Background: Nasopharyngeal colonisation with nontypeable Haemophilus influenzae (NTHi) is associated with development of infections including pneumonia and otitis media. The 10-valent pneumococcal conjugate vaccine (PCV10) uses NTHi Protein D (PD) as a carrier. Papua New Guinean children have exceptionally early and dense NTHi carriage, and high rates of NTHi-associated disease. Vaccination with PCV10 could potentially reduce NTHi carriage and disease in this population by inducing a NTHi PD immune response.

Methods: Serum and nasopharyngeal swabs were collected from 101 Papua New Guinean children at 1, 4, 9, 10, 23 and 24 months of age.
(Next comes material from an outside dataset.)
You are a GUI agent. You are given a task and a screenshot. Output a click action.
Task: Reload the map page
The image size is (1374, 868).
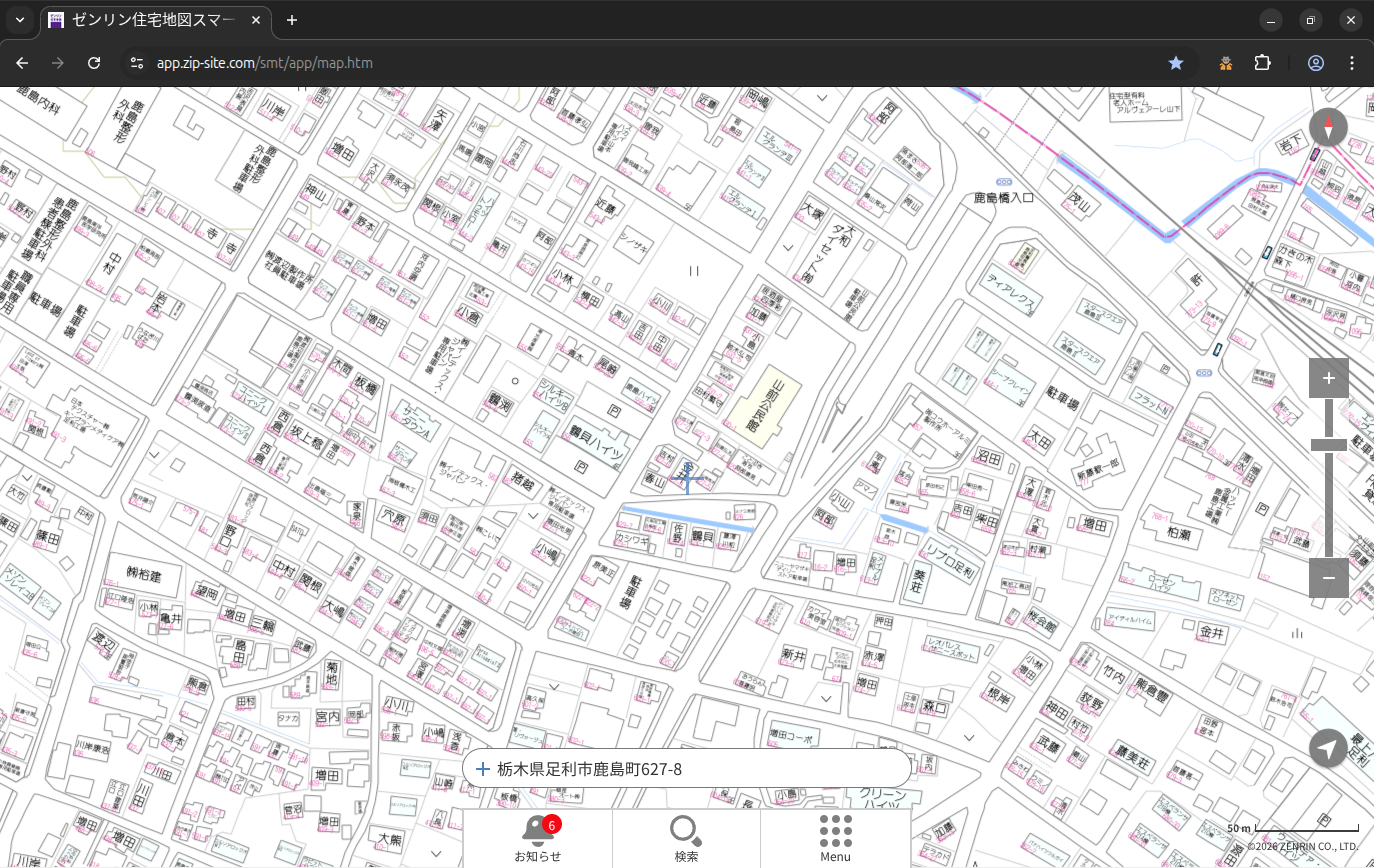[94, 63]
Children received PCV10 (n = 55) or PCV13 (not containing NTHi PD) (n = 46) at 1, 2 and 3 months of age. NTHi carriage density was measured in swabs by qPCR. Serum PD-IgG levels were measured by bead-based immunoassay.

Results: Papua New Guinean children did naturally develop PD-IgG antibodies whose levels were increased at 4 months of age with PCV10 vaccination at 1-2-3 months. Despite this, most children were colonised with NTHi by 4 months of age (~95%) regardless of being vaccinated with PCV10 or PCV13, and PCV10 had no impact on NTHi carriage density.

Conclusion: Early vaccination of infants with PCV10 elicited a robust PD antibody response but this had no impact on NTHi carriage.

Trial registration: ClinicalTrials.gov CTN NCT01619462.

Keywords: Carriage density; NTHi; Nontypeable Haemophilus influenzae; Papua New Guinea; Pneumococcal conjugate vaccine; Protein D.

Conflict of interest statement

Declaration of Competing Interest The authors declare the following financial interests/personal relationships which may be considered as potential competing interests: W. S. P. has received funding from Pfizer Australia to attend a conference. A. H. J. v. d. B. was previously an employee of Janssen Pharmaceuticals, Johnson and Johnson, and conducts part-time consultancy work for vaccine companies on projects not related to this study. L. A. K. has received investigator-initiated research grants, educational grants and travel support from Pfizer, GlaxoSmithKline and Merck Sharp & Dohme, and is an inventor on patents for a pneumococcal protein vaccine antigen. D. L. has received support from Pfizer Australia to attend conferences, an honorarium from Merck Vaccines to give a seminar at their offices in Pennsylvania and support from Merck Vaccines to attend a conference; and is an investigator on an investigator-initiated research grant that was funded by Pfizer Australia. P. C. R. has received nonfinancial support from Pfizer, grants from GlaxoSmithKline and Pfizer, and nonfinancial support from GlaxoSmithKline for work outside the submitted work. The Papua New Guinea Institute of Medical Research received sponsorship from Pfizer Australia to host a national Medical Symposium in 2014. All other authors declare no competing interests.